Filippo Turetta, perché la difesa potrebbe chiedere l’infermità mentale parziale
“Non voglio sottrarmi alle mie responsabilità, voglio pagare quello che sarà giusto per aver ucciso la mia ex fidanzata" così Filippo Turetta si è rivolto alla gip che ieri lo ha raggiunto in carcere per l’interrogatorio di garanzia. Avvalendosi della facoltà di non rispondere, ma rendendo dichiarazioni spontanee, il 22enne in sostanza ha ribadito quanto aveva già raccontato alla polizia tedesca al momento dell’arresto. "Ho ammazzato la mia fidanzata, ho vagato questi giorni perché cercavo di farla finita, ho pensato più volte di andarmi a schiantare contro un ostacolo e più volte mi sono buttato un coltello alla gola, ma non ho avuto il coraggio di farla finita" aveva detto Turetta agli agenti tedeschi.
Affermazioni che, insieme ad una serie di comportamenti come richieste di ansiolitici per dormire, qualcuno pensa possano essere un primo passo verso la richiesta di infermità mentale parziale. “Se Filippo Turetta vuole farsi passare per pazzo prima dovrà incontrare anche i nostri periti” ha tenuto a sottolineare il legale della famiglia di Giulia Cecchettin che attraverso i propri periti, al contrario, sta cercando di trovare prove che dimostrino l’aggravante della premeditazione del delitto.

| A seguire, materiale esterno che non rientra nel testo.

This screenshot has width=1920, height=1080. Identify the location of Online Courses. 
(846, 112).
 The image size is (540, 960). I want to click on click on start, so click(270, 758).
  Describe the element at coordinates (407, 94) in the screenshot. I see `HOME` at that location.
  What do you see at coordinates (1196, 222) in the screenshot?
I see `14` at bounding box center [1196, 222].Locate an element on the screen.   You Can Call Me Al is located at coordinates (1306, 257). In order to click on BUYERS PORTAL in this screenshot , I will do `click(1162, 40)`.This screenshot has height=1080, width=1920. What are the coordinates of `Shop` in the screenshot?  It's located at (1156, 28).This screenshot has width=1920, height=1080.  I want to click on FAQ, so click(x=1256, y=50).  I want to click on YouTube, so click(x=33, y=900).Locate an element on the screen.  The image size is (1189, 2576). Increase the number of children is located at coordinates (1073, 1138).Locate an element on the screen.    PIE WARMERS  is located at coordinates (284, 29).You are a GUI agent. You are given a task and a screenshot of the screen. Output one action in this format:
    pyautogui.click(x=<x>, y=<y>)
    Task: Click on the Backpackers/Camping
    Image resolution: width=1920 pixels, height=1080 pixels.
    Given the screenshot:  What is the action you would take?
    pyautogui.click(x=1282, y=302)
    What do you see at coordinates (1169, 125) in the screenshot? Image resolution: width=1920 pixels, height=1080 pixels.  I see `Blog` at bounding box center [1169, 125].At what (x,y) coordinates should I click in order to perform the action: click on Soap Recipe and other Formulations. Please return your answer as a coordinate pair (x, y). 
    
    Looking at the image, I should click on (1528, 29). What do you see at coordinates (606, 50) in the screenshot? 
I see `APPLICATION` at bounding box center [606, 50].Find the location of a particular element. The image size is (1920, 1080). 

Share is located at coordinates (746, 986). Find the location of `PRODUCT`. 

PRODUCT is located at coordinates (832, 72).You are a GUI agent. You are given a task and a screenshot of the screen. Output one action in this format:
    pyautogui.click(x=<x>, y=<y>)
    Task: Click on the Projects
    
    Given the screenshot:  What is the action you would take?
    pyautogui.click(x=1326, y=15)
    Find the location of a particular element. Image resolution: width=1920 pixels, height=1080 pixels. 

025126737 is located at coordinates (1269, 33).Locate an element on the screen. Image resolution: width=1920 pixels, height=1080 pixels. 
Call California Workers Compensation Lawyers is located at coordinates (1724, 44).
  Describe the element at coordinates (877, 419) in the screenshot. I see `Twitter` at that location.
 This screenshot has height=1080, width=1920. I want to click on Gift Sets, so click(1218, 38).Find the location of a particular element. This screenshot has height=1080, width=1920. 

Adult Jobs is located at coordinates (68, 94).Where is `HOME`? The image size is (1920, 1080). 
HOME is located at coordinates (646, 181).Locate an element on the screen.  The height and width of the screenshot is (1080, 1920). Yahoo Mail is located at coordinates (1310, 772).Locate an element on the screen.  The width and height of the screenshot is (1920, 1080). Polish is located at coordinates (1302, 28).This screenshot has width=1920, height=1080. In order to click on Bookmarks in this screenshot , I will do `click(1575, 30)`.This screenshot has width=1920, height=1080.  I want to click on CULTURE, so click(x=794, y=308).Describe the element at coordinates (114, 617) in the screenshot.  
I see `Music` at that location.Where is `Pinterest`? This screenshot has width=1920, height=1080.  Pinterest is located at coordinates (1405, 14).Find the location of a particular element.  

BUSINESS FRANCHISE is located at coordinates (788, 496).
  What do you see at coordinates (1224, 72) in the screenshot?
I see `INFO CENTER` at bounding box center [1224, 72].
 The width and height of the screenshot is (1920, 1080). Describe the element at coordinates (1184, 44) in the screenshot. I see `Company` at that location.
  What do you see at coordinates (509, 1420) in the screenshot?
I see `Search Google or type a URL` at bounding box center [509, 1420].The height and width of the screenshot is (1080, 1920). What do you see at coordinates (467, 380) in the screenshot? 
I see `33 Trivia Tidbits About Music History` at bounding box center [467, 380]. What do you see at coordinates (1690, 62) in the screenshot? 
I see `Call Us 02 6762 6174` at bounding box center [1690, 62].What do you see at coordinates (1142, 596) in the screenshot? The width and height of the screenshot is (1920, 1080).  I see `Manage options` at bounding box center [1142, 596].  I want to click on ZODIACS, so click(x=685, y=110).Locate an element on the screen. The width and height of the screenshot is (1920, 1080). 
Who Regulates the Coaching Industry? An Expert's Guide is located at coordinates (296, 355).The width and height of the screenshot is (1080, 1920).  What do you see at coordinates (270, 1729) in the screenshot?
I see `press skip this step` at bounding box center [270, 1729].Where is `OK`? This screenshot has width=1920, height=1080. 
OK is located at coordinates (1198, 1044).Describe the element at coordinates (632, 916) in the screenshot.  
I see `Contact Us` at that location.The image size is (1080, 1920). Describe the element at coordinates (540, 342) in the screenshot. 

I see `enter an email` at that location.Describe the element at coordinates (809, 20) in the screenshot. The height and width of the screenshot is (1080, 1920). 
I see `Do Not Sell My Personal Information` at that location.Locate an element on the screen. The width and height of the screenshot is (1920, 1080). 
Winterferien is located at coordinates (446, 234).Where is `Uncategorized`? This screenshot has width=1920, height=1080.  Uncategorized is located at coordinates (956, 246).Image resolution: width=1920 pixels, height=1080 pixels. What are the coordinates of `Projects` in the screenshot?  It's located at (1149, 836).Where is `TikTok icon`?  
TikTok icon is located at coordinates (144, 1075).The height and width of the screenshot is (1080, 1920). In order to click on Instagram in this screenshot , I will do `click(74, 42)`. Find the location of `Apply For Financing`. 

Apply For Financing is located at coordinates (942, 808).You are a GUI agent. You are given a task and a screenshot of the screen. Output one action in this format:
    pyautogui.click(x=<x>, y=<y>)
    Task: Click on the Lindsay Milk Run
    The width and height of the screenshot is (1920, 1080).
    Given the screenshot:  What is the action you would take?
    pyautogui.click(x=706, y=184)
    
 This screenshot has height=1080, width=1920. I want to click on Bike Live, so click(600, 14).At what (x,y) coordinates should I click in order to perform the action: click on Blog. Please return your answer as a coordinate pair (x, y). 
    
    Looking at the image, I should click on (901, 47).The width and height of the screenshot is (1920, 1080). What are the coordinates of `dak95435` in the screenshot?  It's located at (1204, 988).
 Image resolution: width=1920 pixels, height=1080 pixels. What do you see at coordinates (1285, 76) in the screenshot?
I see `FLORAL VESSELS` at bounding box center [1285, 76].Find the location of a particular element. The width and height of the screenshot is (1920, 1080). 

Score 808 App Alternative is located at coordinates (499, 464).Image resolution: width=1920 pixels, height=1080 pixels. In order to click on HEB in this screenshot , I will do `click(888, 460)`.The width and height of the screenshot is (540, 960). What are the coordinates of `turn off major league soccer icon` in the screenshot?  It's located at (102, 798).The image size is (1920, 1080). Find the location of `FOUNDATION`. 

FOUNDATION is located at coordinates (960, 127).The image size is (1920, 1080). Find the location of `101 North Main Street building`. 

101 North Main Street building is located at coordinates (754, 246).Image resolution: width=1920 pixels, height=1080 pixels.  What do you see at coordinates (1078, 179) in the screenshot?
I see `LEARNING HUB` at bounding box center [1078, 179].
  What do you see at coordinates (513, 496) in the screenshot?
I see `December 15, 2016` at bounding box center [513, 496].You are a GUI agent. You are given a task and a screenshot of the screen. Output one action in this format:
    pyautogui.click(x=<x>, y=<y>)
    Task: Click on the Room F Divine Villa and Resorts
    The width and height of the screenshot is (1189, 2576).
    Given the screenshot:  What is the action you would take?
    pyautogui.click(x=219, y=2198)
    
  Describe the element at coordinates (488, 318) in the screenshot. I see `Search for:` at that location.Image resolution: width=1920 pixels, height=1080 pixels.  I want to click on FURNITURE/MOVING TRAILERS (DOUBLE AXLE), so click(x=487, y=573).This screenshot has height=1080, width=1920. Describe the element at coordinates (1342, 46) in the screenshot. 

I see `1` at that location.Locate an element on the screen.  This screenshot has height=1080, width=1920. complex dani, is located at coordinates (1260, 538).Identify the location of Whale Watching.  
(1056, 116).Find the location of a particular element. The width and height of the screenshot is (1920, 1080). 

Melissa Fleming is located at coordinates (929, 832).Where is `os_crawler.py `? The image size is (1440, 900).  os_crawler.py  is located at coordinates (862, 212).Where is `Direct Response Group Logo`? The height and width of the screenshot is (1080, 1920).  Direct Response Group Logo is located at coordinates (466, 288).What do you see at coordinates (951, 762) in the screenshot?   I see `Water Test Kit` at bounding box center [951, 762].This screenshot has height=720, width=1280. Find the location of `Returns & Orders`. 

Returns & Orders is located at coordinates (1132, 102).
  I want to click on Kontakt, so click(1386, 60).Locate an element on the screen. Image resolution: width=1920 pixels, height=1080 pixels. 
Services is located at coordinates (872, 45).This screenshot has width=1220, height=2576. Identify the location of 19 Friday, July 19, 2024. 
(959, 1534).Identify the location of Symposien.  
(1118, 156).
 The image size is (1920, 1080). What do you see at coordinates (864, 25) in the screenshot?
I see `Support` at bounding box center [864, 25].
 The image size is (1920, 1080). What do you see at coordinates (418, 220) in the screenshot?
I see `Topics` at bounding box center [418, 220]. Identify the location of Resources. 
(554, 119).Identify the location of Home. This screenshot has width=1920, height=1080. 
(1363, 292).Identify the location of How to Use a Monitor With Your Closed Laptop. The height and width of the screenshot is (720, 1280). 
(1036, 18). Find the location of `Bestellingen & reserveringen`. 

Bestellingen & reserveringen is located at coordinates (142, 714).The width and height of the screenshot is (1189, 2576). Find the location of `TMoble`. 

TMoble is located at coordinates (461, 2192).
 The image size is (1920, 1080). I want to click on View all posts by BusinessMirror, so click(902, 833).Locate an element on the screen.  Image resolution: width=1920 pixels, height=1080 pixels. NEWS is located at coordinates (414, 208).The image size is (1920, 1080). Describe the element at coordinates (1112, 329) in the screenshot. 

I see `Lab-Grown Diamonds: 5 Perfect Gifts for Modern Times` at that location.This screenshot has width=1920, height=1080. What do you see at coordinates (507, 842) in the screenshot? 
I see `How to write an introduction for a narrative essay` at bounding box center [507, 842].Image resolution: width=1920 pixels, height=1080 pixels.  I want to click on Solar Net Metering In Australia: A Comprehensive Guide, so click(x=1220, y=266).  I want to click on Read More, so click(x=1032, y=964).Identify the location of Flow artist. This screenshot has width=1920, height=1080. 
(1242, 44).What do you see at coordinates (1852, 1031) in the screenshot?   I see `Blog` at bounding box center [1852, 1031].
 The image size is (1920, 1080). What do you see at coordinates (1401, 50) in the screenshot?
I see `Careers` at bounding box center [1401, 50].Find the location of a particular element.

Al momento da parte della difesa non vi è stata alcuna richiesta di perizia psichiatrica, così come non è stata avanzata nessuna richiesta di misure alternative al carcere per Turetta. Non è escluso però che una valutazione sullo stato psicologico dell’indagato possa essere richiesta in fase dibattimentale al processo. Questo infatti è uno dei possibili temi attorno al quale potrebbe scatenarsi il dibattito in Tribunale insieme a quello della premeditazione a cui è strettamente collegato.
Alla base di una possibile richiesta di infermità mentale parziale, infatti, vi è proprio lo stato psicologico alterato di Turetta al momento dei fatti. Secondo il codice penale, il “Vizio parziale di mente” è ravvisabile quando “Chi, nel momento in cui ha commesso il fatto, era, per infermità, in tale stato di mente da scemare grandemente, senza escluderla, la capacità di intendere o di volere”. Una sorta di condizione di sofferenza mentale al momento dei fatti che potrebbe far scattare una diminuzione della pena.
A valutare la condizioni mentali ovviamente deve essere un esperto, uno psichiatra incaricato dal giudice che deve però stabilire se in presenza di infermità questa abbia inciso sulle sue capacità di intendere e di volere al momento dei fatti. Il fatto dovrà comunque essere valutato in maniera complessiva per verificare la sussistenza o meno dell'elemento psicologico nel reato commesso.
A questo proposito un ruolo fondamentale lo potrà avere l’eventuale contestazione della premeditazione, dell’occultamento del cadavere ma anche del possibile stalking precedente ai fatti. Per il team legale dei famigliari di Giulia, infatti, Filippo aveva tenuto comportamenti così assillanti nell’ultimo periodo da configurarsi come una molestia vera e propria.